Early LV remodelling patterns in overweight and obesity: Feasibility of cardiac CT to detect early geometric left ventricular changes.

Autor: Walpot J; University of Ottawa Heart Institute, Division of Cardiology, Canada., Inácio JR; University of Ottawa, Department of Radiology, The Ottawa Hospital, Medical Imaging and The Ottawa Hospital Research Institute, Ottawa, ON, Canada., Massalha S; University of Ottawa Heart Institute, Division of Cardiology, Canada., El Mais H; University of Ottawa Heart Institute, Division of Cardiology, Canada., Hossain A; University of Ottawa Heart Institute, Cardiovascular Research Methods Centre, Canada., Shiau J; University of Ottawa, Department of Medicine, Division of Endocrinology and Metabolism, LEAF Weight Management Clinic, Canada., Small GR; University of Ottawa Heart Institute, Division of Cardiology, Canada., Crean AM; University of Ottawa Heart Institute, Division of Cardiology, Canada., Yam Y; University of Ottawa Heart Institute, Division of Cardiology, Canada., Rybicki F; University of Ottawa, Department of Radiology, The Ottawa Hospital, Medical Imaging and The Ottawa Hospital Research Institute, Ottawa, ON, Canada., Chow BJW; University of Ottawa Heart Institute, Division of Cardiology, Canada; University of Ottawa, Department of Radiology, The Ottawa Hospital, Medical Imaging and The Ottawa Hospital Research Institute, Ottawa, ON, Canada. Electronic address: bchow@ottawaheart.ca.
Jazyk: angličtina
Zdroj: Obesity research & clinical practice [Obes Res Clin Pract] 2019 Sep - Oct; Vol. 13 (5), pp. 478-485. Date of Electronic Publication: 2019 Aug 12.
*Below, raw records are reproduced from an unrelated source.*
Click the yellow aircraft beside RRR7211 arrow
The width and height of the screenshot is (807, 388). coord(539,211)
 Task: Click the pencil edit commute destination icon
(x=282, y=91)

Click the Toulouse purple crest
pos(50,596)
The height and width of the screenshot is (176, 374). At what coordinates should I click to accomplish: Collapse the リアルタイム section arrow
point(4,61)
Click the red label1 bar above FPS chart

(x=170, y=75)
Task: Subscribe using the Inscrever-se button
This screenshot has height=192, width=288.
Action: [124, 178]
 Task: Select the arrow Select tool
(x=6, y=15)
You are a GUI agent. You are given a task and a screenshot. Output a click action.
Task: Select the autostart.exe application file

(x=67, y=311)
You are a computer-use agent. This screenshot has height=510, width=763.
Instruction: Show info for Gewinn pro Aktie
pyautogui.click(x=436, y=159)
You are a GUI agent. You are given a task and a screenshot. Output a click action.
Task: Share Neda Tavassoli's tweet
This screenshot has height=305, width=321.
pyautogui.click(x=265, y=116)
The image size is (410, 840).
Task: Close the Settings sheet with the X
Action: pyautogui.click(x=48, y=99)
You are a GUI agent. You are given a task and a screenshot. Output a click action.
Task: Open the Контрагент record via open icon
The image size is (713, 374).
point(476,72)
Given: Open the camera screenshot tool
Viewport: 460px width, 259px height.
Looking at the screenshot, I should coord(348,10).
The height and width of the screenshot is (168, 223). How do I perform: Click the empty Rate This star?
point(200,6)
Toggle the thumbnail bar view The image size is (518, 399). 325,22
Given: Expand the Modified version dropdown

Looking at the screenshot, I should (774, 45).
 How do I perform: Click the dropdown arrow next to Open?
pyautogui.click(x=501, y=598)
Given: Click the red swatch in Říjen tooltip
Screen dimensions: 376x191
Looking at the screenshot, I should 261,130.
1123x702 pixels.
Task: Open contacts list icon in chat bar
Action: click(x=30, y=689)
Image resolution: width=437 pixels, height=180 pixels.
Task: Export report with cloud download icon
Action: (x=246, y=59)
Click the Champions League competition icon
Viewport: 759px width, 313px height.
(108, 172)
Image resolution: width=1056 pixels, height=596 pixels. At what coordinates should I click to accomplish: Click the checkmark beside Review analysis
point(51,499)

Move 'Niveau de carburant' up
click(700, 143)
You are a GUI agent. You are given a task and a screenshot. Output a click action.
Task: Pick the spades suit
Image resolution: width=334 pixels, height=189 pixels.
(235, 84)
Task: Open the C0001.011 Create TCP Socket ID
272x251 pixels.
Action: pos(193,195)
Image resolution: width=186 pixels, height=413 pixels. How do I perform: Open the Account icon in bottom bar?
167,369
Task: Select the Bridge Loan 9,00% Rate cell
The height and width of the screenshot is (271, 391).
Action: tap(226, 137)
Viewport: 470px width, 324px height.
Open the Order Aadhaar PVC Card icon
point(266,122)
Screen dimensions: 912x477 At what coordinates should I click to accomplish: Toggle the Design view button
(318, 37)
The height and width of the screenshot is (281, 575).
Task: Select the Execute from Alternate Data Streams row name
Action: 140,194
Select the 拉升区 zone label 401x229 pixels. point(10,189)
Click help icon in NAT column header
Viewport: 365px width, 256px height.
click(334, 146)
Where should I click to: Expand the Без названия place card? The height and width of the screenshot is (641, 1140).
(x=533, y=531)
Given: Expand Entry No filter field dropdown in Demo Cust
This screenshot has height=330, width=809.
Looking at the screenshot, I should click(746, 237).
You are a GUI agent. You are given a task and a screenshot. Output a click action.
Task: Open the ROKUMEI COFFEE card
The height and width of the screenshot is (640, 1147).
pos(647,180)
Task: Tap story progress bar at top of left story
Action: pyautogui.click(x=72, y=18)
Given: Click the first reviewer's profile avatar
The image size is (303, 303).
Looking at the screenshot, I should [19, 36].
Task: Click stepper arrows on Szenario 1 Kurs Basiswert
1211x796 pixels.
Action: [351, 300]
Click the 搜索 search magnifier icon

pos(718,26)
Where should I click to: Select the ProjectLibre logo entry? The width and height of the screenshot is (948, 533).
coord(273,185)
DOI: 10.1016/j.orcp.2019.07.002
Abstrakt: Background: Obesity is an in independent risk factor for cardiovascular disease.
Goal: To describe the early LV remodelling pattern in patients with overweight and obesity and structurally normal hearts.
Methods: Consecutive patients (n = 2374), with structurally normal hearts and BMI ≥ 18.5 kg/m 2 , undergoing prospective mid-diastolic ECG gated CTCA were selected. Left ventricular mass (LVM) and Left ventricular mid-diastolic volume (LVMDV) were measured. The concentricity index (LVM/LVMDV) were calculated. According to the definitions of the World Health Organization (WHO), the patients were divided into weight categories.
Results: The mean LVM ± Std. deviation in the subgroups according to WHO classification was 101.68 ± 28.99 g (normal weight), 115.79 ± 29.14 g (overweight), 123.8 ± 33.44 g (class I obesity), 125.85 ± 32.89 g (class II obesity) and 132.45 ± 37.85 g (class III obesity). (p < 0.001) The mean LVMDV progressed with increasing WHO weight category from 112.37 ± 36.46 in patients with normal BMI to 140.26 ± 43.78 in patients with class III obesity. (p < 0.001) The concentricity index was 0.935 ± 0.216 g/ml in patients with normal BMI, 0.979 ± 0.253 g/ml, 1.058 ± 0.635 g/ml, 0.996 ± 0.284 g/ml and 0.9768 ± 0.244 g/ml in patients with BMI categories 25-29.99, 30-34.99, 35-39.99 and ≥40 kg/m 2 , respectively.
Conclusions: Our study demonstrates a non-linear (inverse U-shape) relationship between increasing BMI class and concentricity index, reaching its maximum at a BMI of 30-34.99 kg/m 2 . Further increase in BMI results in LV dilation.